» **指示文 1**
後に示す映画「彼女の消えた浜辺」の感想文について、次の(a)〜(c)が内容と合うかどうかを「はい」か「いいえ」で答え、判断の決め手となる本文の言葉をそのまま引用してください。(a) エリーはセピデーの職場の同僚である。(b) 管理事務所では、一行が好きなだけ泊まってよいと言われた。(c) アーマードは、エリーと組み合わされることを嫌がっている。
» **指示文 2**
後に示す映画「彼女の消えた浜辺」の感想文を、最後の一文の後から書き継いでください。

» **本文抜粋**
_ _ _ _ _

今日はベルリンの国際映画監督賞も授賞したという、イラン映画「彼女の消えた浜辺」の感想を書いておこうかなと思います。


えーと!イランというお国柄だと思いますが、
登場人物が全員、他人の話しを聞かずワーワーと自分の言いたいことを叫びます。
クラスがガヤガヤしていて、「静かにしてください!」と、学級委員からいつも、叫ばれているような状況です。


ストーリーは、三組の家族と、その家族共通の友人、アーマードという男性、そして、家族全員とは初対面だが、職場の知り合いが一人いるだけのエリーという美女が連休に浜辺の別荘に泊まり掛けで遊びに行き、そこで、いろいろあるんですよな内容です。


誰が誰か見分けが付くまで一時間くらいかかる

職場の同僚セピデーに半ば強引に誘われ、断れ切れずに苦笑いで付いてきたエリーさん。

セピデーには、計画があり、この旅行で、アーマードとエリさんをカップルにしよう!と思っています。周りのみんなも、エリさんをアーマードの隣に座らせたり、非常にあからさまです。
そして、全員(子供以外)がニヤニヤしています。
アーマードも、エリさんが美人なんで、悪い気はしてません。

エリさんは微妙な表情


しかし、目指す別荘の管理事務所に着いてみれば

「持ち主が帰って来るから1泊だけにして、明日は帰って欲しい。電話でも、そう言った」と言われ

「お前!セピデー!黙ってたのか!」

_ _ _ _ _

» **提供資料**
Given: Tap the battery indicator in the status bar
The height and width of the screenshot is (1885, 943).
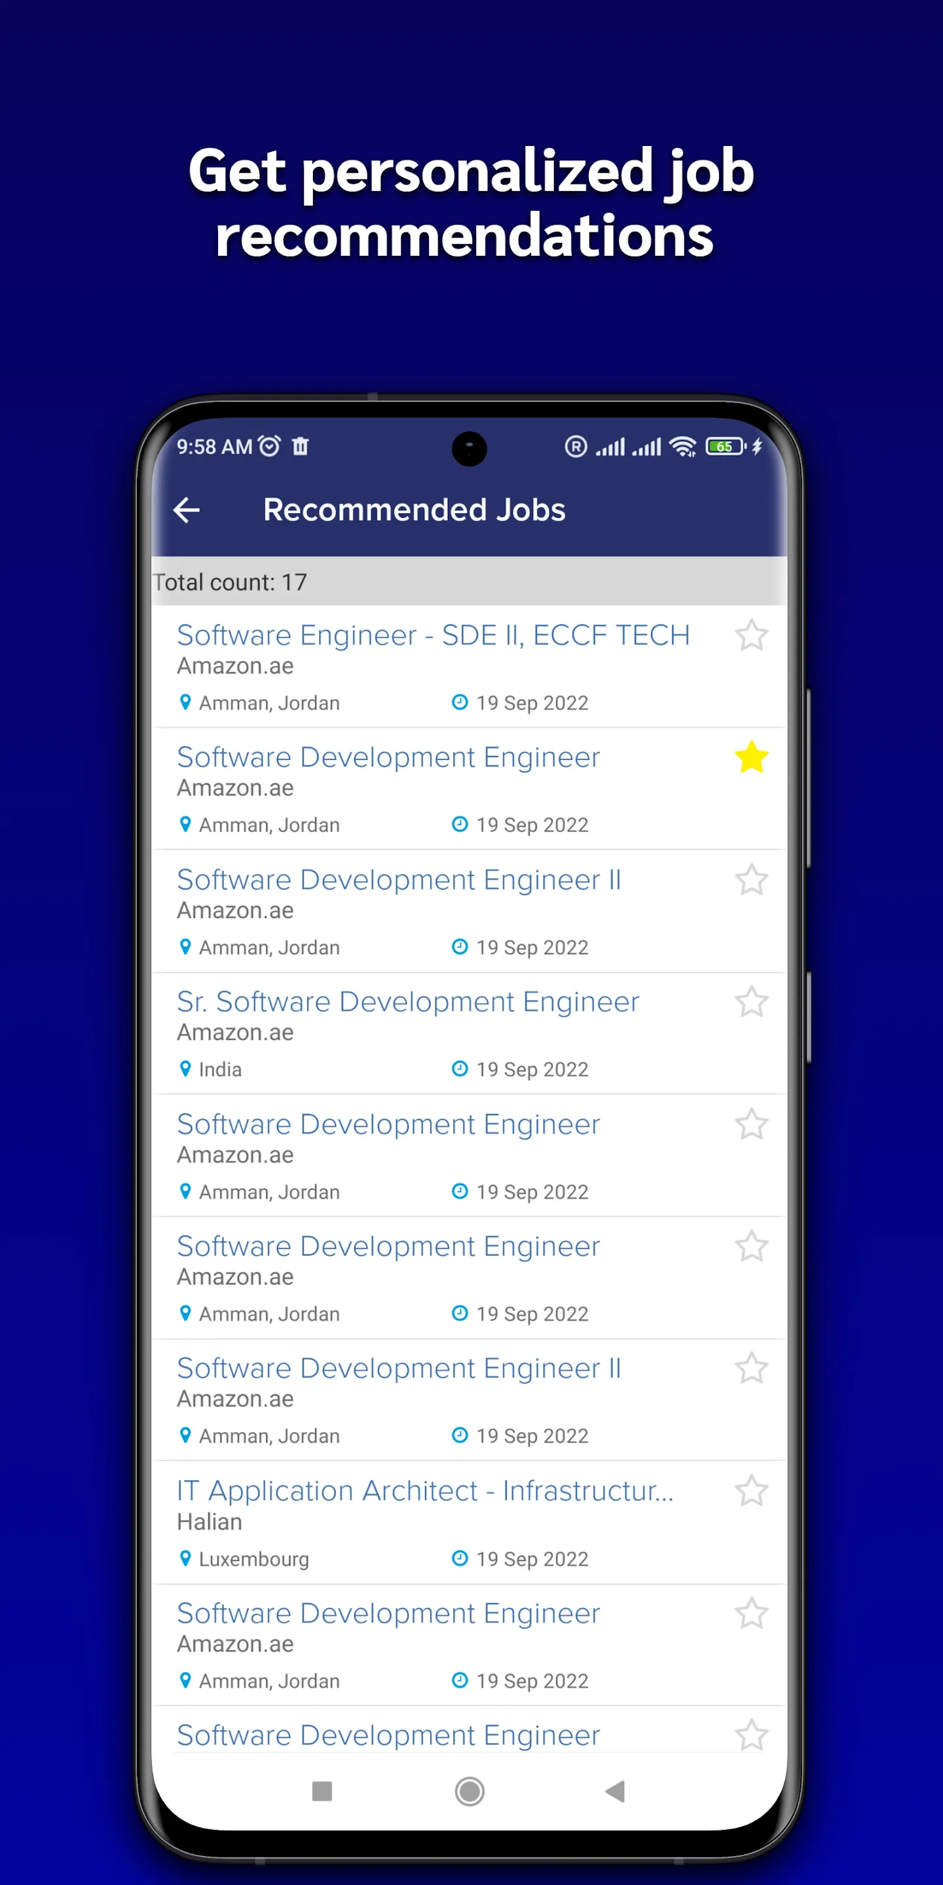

_ _ _ _ _

» **模範解答 1**
(a) はい。「職場の同僚セピデーに半ば強引に誘われ、断れ切れずに苦笑いで付いてきたエリーさん。」
(b) いいえ。「持ち主が帰って来るから1泊だけにして、明日は帰って欲しい。電話でも、そう言った」
(c) いいえ。「アーマードも、エリさんが美人なんで、悪い気はしてません。」

» **模範解答 2**
怒るセピデーのご主人。

「来たら、どうにかなると思って、、」

と、行き当たりばったりのセピデー。

そして、壮絶な言い合い合戦になります。誰も他人の話しは聞きません。聞いたら負けだと思っているのかもしれません。

呆れて見ていた管理事務所の息子が、古い壊れた別荘ならあると提案してきました。
その話しに乗った家族たちは、その別荘に向かいます。

そして、破れた窓を修理したり、掃除したりして、全員が団結したようになりました。買い出しなんかは、セピデーの提案でアーマードとエリさんに行ってもらったりします。

一夜明け、エリさんが帰ると言い出します。

「バスなんか無いわよ」

「歩いてでも帰るわ。1泊の約束だったでしょ」

ここでも、行き当たりばったりのセピデーがエリさんに迷惑をかけます。
そして、あろうことかエリさんの目を盗んで、エリさんの荷物を隠してしまいます。

そして、ビーチで遊ぶ子供の監視をエリに頼み、自分達は、各々、好きなことをするのです。

海は、荒れています。波が高かったです。


凧上げするエリさん

子供たちと遊んだりしてますが、いつしかエリさんがいなくなり、子供が溺れ、助けを呼びにきた子供の訴えで男性陣が駆けつけ、子供は助けられますが、「エリが、海の中にいるはずだ!」と、救助隊を呼びます。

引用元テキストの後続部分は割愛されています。